>>>

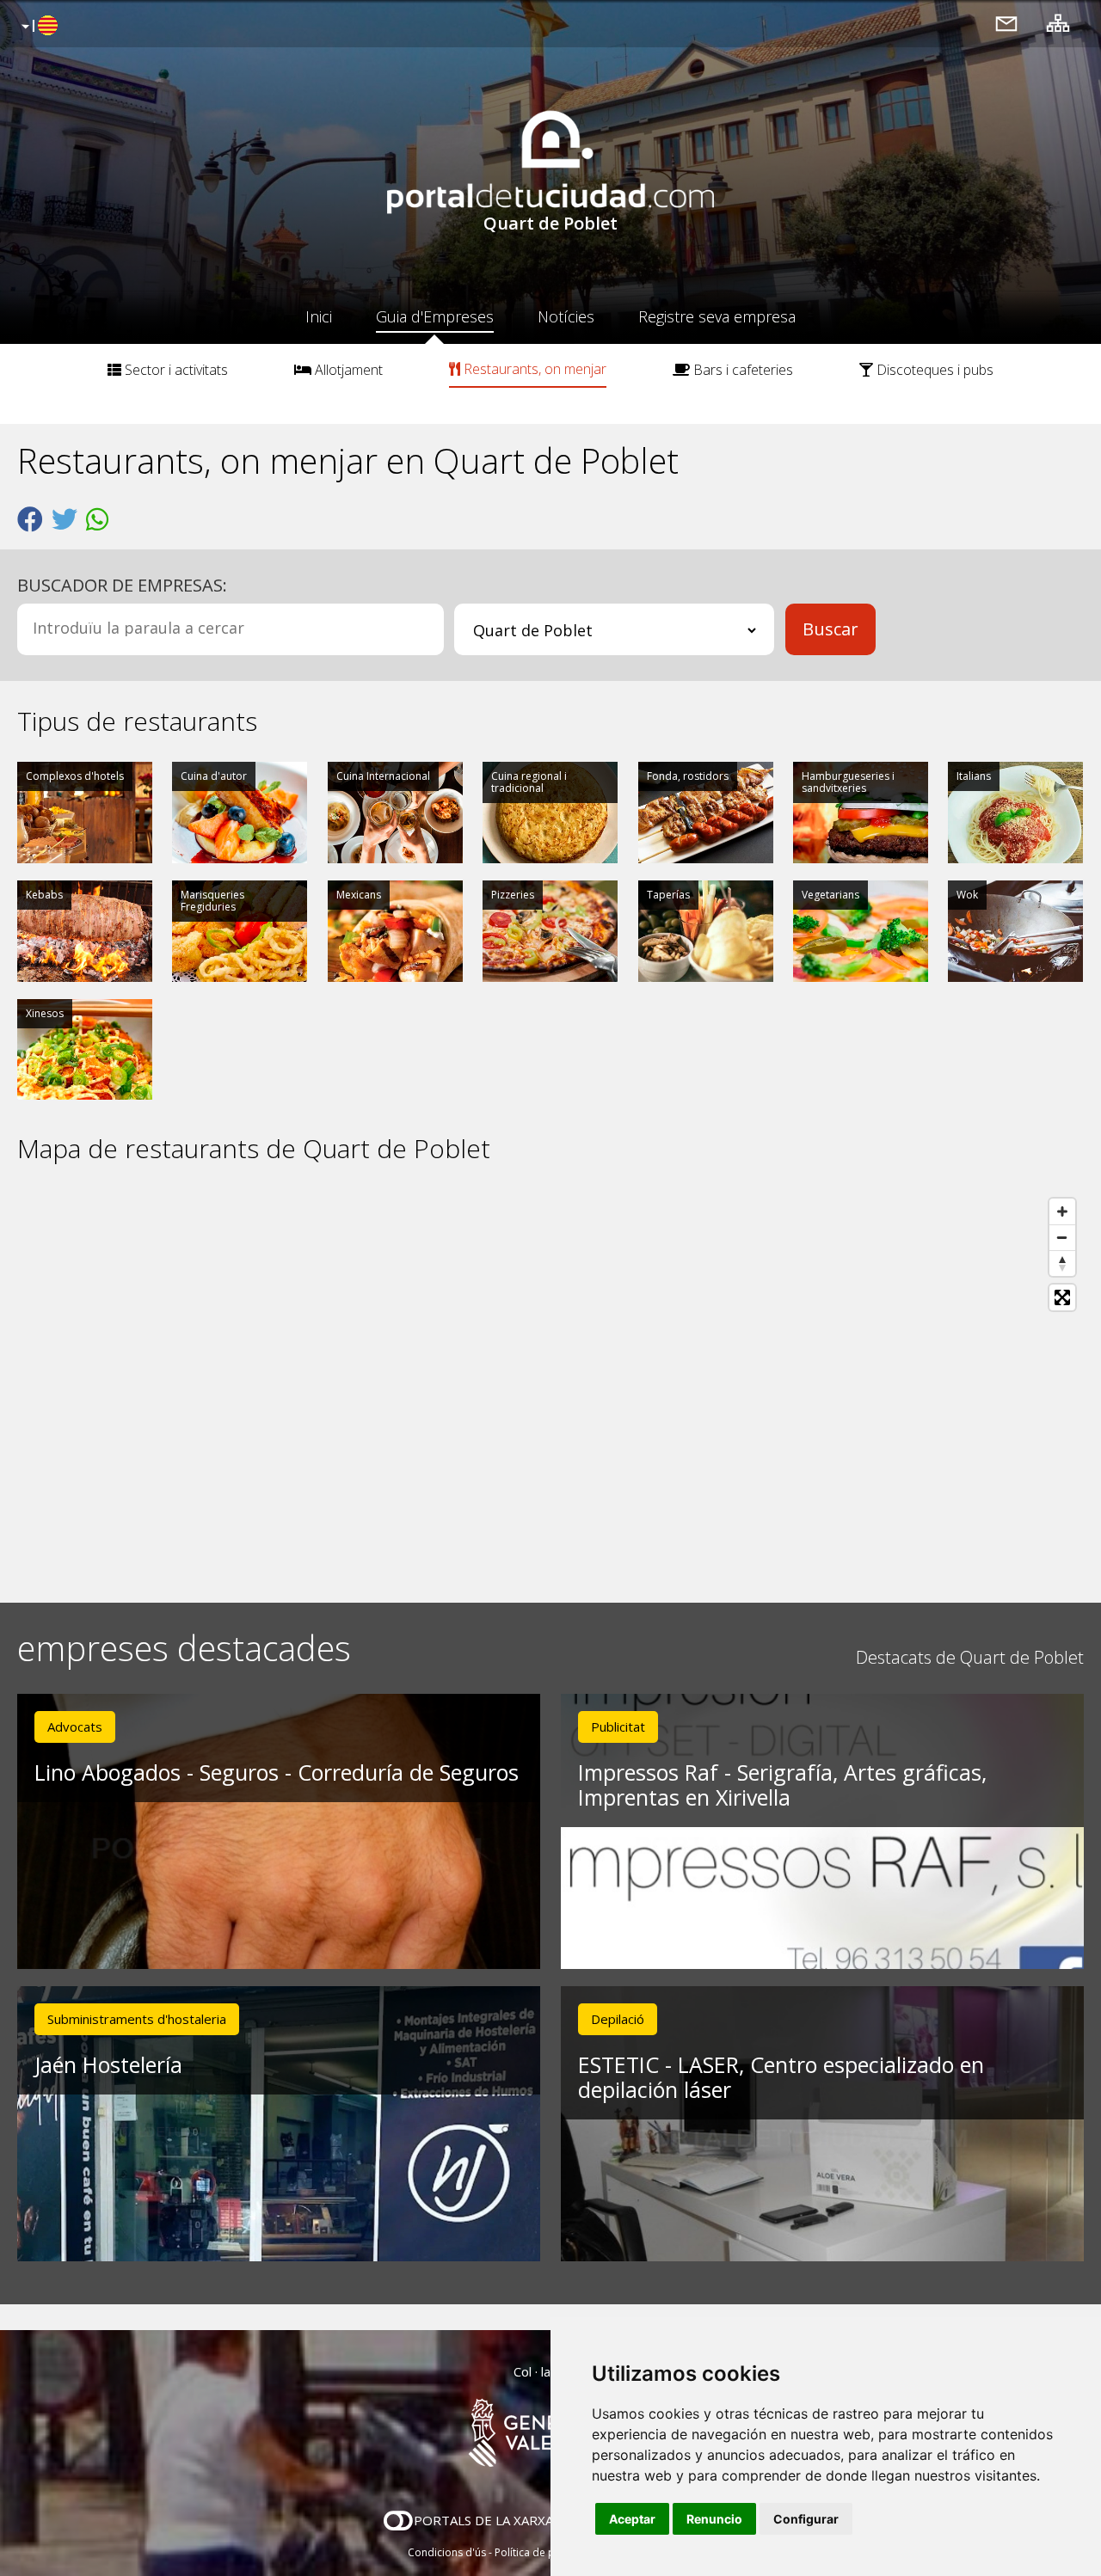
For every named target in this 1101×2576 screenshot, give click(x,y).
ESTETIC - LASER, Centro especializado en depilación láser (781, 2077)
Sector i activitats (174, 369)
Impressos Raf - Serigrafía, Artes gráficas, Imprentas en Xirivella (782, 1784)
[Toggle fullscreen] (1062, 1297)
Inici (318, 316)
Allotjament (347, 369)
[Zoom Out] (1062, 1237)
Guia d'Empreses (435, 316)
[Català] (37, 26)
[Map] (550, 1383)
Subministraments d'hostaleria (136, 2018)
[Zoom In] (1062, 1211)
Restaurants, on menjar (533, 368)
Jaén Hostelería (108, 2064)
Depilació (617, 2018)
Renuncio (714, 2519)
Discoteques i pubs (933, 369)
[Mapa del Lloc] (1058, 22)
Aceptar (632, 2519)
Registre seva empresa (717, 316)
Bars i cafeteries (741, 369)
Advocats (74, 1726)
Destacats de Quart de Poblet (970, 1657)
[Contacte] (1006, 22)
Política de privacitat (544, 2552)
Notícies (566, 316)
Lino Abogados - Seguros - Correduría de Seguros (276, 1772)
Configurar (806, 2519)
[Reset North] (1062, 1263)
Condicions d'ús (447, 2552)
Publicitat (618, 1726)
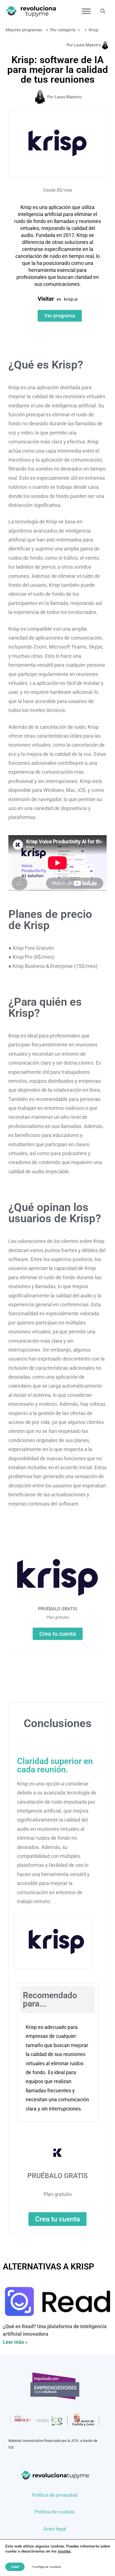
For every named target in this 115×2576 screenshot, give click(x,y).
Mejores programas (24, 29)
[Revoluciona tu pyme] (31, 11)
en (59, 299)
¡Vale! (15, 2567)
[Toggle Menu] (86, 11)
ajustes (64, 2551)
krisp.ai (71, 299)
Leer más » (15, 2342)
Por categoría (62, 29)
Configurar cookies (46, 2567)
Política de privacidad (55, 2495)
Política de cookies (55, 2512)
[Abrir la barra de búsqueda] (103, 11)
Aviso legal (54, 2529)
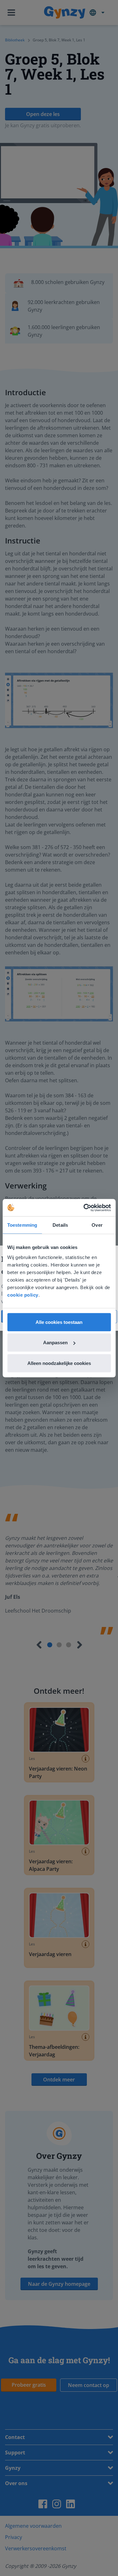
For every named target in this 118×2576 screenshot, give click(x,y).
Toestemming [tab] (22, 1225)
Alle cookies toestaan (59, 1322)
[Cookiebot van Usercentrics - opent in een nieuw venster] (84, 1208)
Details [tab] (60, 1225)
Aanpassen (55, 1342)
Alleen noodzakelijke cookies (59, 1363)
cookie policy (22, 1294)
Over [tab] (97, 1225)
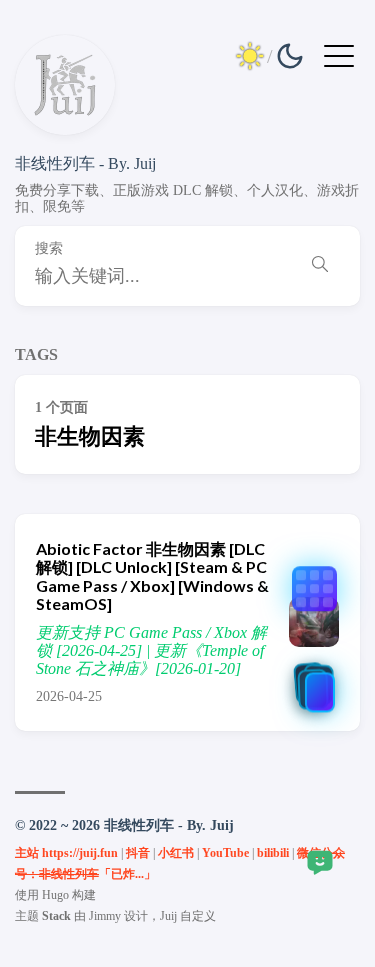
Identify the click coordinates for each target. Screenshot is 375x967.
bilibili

<<<

Give back exactly, and solely, the section of the data above bounded by the line containing "[Map] (550, 1383)" and the line containing "Details [tab] (60, 1225)", both bounding lines included and pictures omitted.

RESPONSE TO THIS TASK:
[Map] (550, 1383)
Subministraments d'hostaleria (136, 2018)
[Zoom In] (1062, 1211)
Restaurants, on menjar (533, 368)
Jaén Hostelería (108, 2064)
Depilació (617, 2018)
Renuncio (714, 2519)
Discoteques i pubs (933, 369)
[Mapa del Lloc] (1058, 22)
Aceptar (632, 2519)
Registre seva empresa (717, 316)
Bars i cafeteries (741, 369)
Advocats (74, 1726)
Destacats de Quart de Poblet (970, 1657)
[Contacte] (1006, 22)
Política de privacitat (544, 2552)
Notícies (566, 316)
Lino Abogados - Seguros - Correduría de Seguros (276, 1772)
Configurar (806, 2519)
[Reset North] (1062, 1263)
Condicions d'ús (447, 2552)
Publicitat (618, 1726)
For every named target in this 115×2576 screenshot, give click(x,y).
Mejores programas (24, 29)
[Revoluciona tu pyme] (31, 11)
en (59, 299)
¡Vale! (15, 2567)
[Toggle Menu] (86, 11)
ajustes (64, 2551)
krisp.ai (71, 299)
Leer más » (15, 2342)
Por categoría (62, 29)
Configurar cookies (46, 2567)
Política de privacidad (55, 2495)
Política de cookies (55, 2512)
[Abrir la barra de búsqueda] (103, 11)
Aviso legal (54, 2529)
For every named target in this 118×2576 screenshot, give click(x,y).
Toestemming [tab] (22, 1225)
Alle cookies toestaan (59, 1322)
[Cookiebot van Usercentrics - opent in een nieuw venster] (84, 1208)
Details [tab] (60, 1225)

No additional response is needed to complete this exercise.